=== Your task ===
Reproduce the listing word for word, leaving every picture behind.

=== Record extracts ===
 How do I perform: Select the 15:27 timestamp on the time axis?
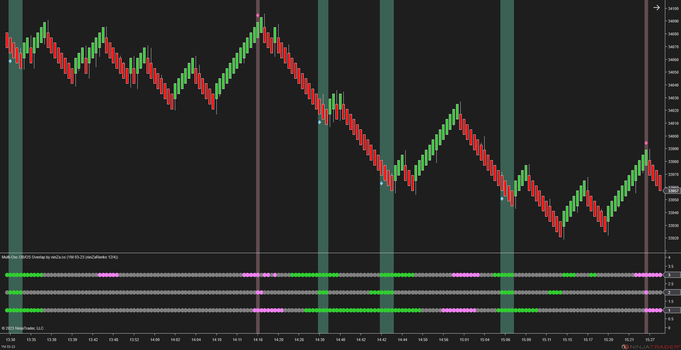(x=650, y=340)
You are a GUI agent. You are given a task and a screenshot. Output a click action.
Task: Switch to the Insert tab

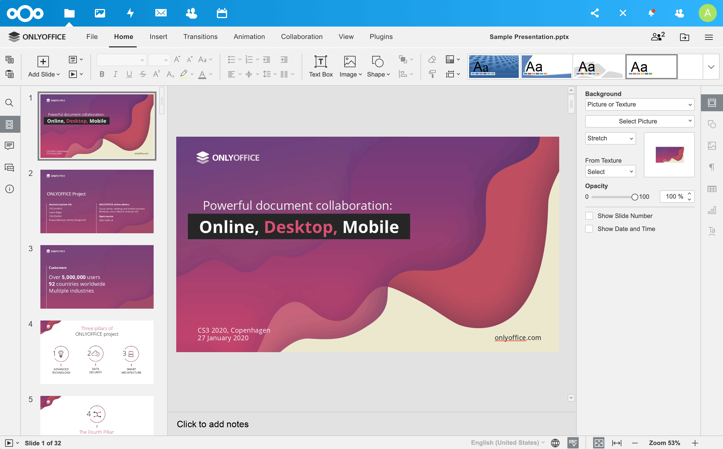tap(159, 37)
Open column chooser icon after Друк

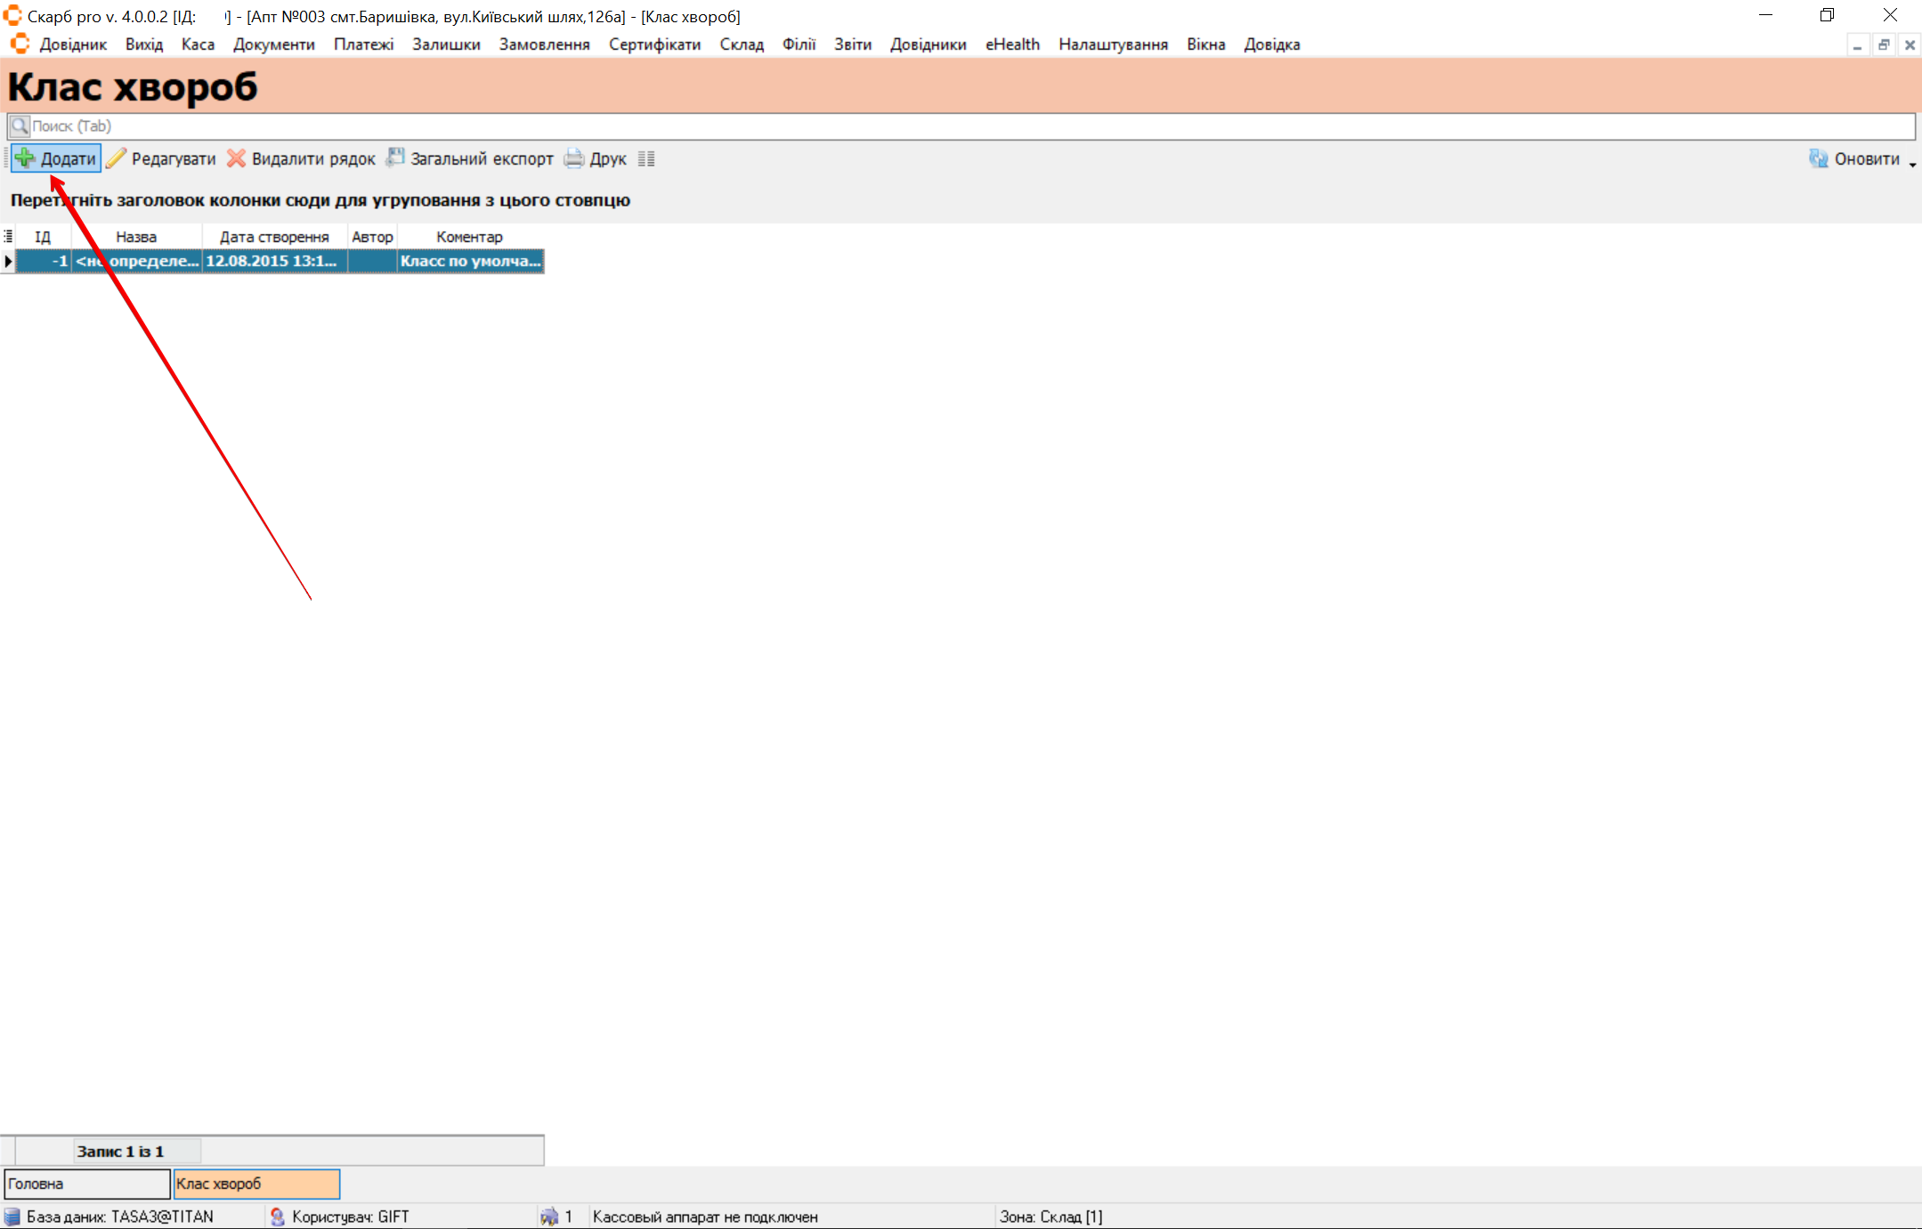click(646, 159)
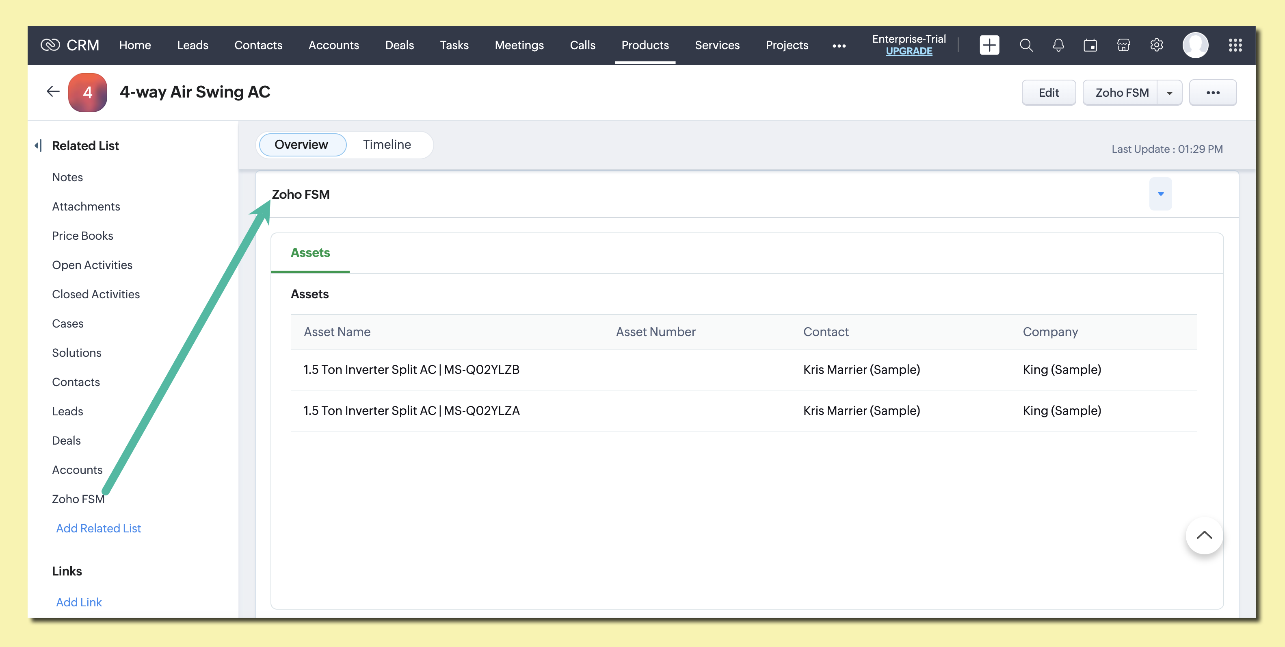This screenshot has width=1285, height=647.
Task: Click the back arrow beside product name
Action: click(x=53, y=91)
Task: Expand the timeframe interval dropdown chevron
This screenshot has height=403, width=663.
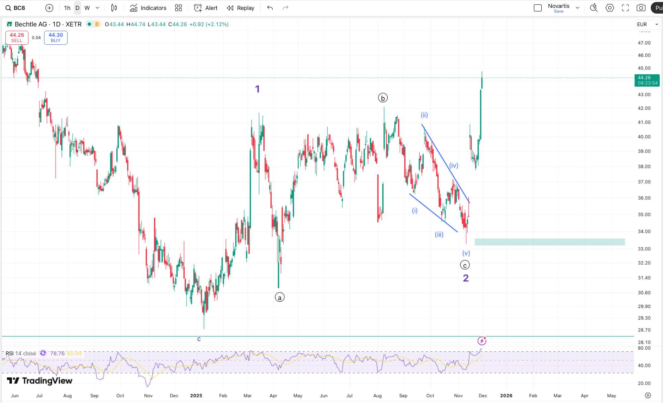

=== Solved exercise ===
 How do I perform: Select the 15:27 timestamp on the time axis?
(x=650, y=340)
You are a GUI agent. You are given a task and a screenshot. Output a click action.
Task: Switch to the Insert tab

tap(159, 37)
Open column chooser icon after Друк

click(646, 159)
This screenshot has width=1285, height=647.
Task: Click the back arrow beside product name
Action: click(x=53, y=91)
Task: Expand the timeframe interval dropdown chevron
This screenshot has height=403, width=663.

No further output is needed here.